- The request: Please extract the data below word for word, from the line with "Đơn hàng (51, 155)" to the line with "brany@baneko.sk (167, 2189)", both lines included.

(Collected data entries)
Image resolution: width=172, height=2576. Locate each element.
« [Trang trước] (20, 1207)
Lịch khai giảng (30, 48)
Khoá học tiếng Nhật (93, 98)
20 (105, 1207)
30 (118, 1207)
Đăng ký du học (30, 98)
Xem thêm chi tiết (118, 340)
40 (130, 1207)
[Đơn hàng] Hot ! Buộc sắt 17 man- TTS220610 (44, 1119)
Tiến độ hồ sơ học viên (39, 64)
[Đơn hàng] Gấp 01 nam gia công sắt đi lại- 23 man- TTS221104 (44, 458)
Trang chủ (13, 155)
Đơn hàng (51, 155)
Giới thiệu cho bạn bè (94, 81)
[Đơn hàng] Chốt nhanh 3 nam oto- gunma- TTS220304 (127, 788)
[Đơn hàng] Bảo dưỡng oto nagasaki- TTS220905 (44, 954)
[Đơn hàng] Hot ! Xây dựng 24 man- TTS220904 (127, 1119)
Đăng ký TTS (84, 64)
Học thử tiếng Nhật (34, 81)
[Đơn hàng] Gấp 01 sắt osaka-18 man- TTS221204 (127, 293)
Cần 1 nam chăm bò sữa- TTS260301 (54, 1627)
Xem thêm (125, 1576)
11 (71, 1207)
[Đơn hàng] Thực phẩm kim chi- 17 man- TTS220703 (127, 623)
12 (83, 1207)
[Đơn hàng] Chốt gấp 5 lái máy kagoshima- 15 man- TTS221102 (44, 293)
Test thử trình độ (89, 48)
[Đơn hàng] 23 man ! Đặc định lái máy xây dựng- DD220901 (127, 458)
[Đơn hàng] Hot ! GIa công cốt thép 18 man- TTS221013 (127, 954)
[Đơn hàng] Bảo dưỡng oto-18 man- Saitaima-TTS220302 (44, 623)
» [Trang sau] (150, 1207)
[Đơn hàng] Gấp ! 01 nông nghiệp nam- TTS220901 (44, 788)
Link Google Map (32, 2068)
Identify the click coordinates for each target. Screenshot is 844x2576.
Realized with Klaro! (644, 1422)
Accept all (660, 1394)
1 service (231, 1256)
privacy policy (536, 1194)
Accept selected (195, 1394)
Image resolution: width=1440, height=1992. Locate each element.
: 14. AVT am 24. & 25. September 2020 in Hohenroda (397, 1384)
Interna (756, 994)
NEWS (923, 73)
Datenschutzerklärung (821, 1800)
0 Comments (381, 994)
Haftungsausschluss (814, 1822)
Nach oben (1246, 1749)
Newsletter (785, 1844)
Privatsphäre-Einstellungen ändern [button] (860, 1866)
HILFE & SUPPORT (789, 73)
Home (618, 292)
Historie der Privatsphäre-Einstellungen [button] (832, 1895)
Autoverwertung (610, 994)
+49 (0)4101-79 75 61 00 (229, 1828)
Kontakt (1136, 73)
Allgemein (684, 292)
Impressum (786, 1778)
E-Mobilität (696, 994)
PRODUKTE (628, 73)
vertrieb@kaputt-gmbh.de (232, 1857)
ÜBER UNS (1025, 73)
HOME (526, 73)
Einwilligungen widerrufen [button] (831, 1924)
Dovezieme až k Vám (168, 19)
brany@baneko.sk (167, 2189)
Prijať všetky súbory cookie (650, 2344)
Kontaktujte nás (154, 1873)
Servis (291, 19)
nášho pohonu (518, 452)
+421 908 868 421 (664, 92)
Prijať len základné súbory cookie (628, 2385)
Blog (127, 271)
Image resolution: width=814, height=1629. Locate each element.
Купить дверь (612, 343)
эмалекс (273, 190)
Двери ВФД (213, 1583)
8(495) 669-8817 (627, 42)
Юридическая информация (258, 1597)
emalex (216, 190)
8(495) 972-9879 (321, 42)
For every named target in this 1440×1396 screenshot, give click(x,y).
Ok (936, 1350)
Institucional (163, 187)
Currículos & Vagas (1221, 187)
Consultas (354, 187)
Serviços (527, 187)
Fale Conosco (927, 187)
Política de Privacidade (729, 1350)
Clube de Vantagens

- Full solution:
Đơn hàng (51, 155)
Giới thiệu cho bạn bè (94, 81)
[Đơn hàng] Chốt nhanh 3 nam oto- gunma- TTS220304 (127, 788)
[Đơn hàng] Bảo dưỡng oto nagasaki- TTS220905 (44, 954)
[Đơn hàng] Hot ! Xây dựng 24 man- TTS220904 (127, 1119)
Đăng ký TTS (84, 64)
Học thử tiếng Nhật (34, 81)
[Đơn hàng] Gấp 01 sắt osaka-18 man- TTS221204 (127, 293)
Cần 1 nam chăm bò sữa- TTS260301 (54, 1627)
Xem thêm (125, 1576)
11 (71, 1207)
[Đơn hàng] Thực phẩm kim chi- 17 man- TTS220703 (127, 623)
12 (83, 1207)
[Đơn hàng] Chốt gấp 5 lái máy kagoshima- 15 man- TTS221102 (44, 293)
Test thử trình độ (89, 48)
[Đơn hàng] 23 man ! Đặc định lái máy xây dựng- DD220901 (127, 458)
[Đơn hàng] Hot ! GIa công cốt thép 18 man- TTS221013 (127, 954)
[Đơn hàng] Bảo dưỡng oto-18 man- Saitaima-TTS220302 (44, 623)
» [Trang sau] (150, 1207)
[Đơn hàng] Gấp ! 01 nông nghiệp nam- TTS220901 (44, 788)
Link Google Map (32, 2068)
Identify the click coordinates for each target. Screenshot is 844x2576.
Realized with Klaro! (644, 1422)
Accept all (660, 1394)
1 service (231, 1256)
privacy policy (536, 1194)
Accept selected (195, 1394)
Image resolution: width=1440, height=1992. Locate each element.
: 14. AVT am 24. & 25. September 2020 in Hohenroda (397, 1384)
Interna (756, 994)
NEWS (923, 73)
Datenschutzerklärung (821, 1800)
0 Comments (381, 994)
Haftungsausschluss (814, 1822)
Nach oben (1246, 1749)
Newsletter (785, 1844)
Privatsphäre-Einstellungen ändern [button] (860, 1866)
HILFE & SUPPORT (789, 73)
Home (618, 292)
Historie der Privatsphäre-Einstellungen [button] (832, 1895)
Autoverwertung (610, 994)
+49 (0)4101-79 75 61 00 (229, 1828)
Kontakt (1136, 73)
Allgemein (684, 292)
Impressum (786, 1778)
E-Mobilität (696, 994)
PRODUKTE (628, 73)
vertrieb@kaputt-gmbh.de (232, 1857)
ÜBER UNS (1025, 73)
HOME (526, 73)
Einwilligungen widerrufen [button] (831, 1924)
Dovezieme až k Vám (168, 19)
brany@baneko.sk (167, 2189)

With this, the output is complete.